I take their word for it that blacks see the flag as a symbol of oppression. Given that, I would have to agree with the action in South Carolina notwithstanding the insult to Southern pride. But I’m not so naïve as to believe race relations will improve as a result. In fact, I fear they’ll get worse. If the flag wasn’t a symbol of racial animosity before, it is now. Positions will be hardened. White Southern conservatives, having recently taken a beating on gay marriage, will be further marginalized and polarized. The “progressives,” having smelled blood, will be on the warpath (oops—is that word racially insensitive?). They’ll be out on search-and-destroy missions, hunting down vestiges of Southernism.

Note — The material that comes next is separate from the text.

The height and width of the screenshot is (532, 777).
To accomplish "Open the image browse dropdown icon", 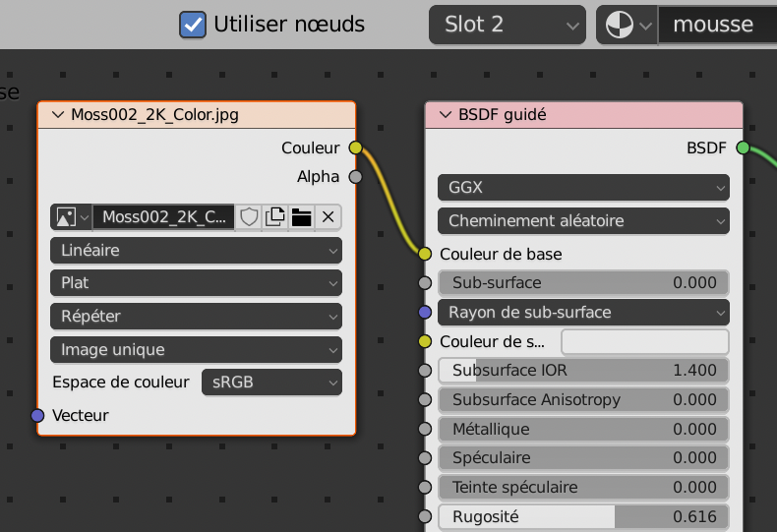I will [71, 217].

My humble suggestion: let’s not get so worked up about symbols, whether they’re flags, crosses, Mohammed cartoons, or even the dollar sign on the last page of Atlas Shrugged.

Threesome Liberation

Defenders of traditional marriage have lost, alas. Rather than just sulk, I suggest that conservatives, especially those from Utah, respond by promoting legalization of polygamous marriage. This will put “progressives” in a lovely bind.

They will have a hard time opposing the idea because it is supported by the same arguments they used to support gay marriage. Why is love among threesomes any less valid than love of couples? Surely it’s past time for threesomes to come out of the shadows and break free of the yoke of suppression! End triophobia!

They will also have a hard time supporting it because almost all plural marriages, whether among Mormons in times past or in Islamic countries currently, feature one man with multiple wives. Clearly these are exploitative sexist unions! Most un-progressive!

Conservatives, don’t get mad, get even! Put it out there and watch ‘em squirm.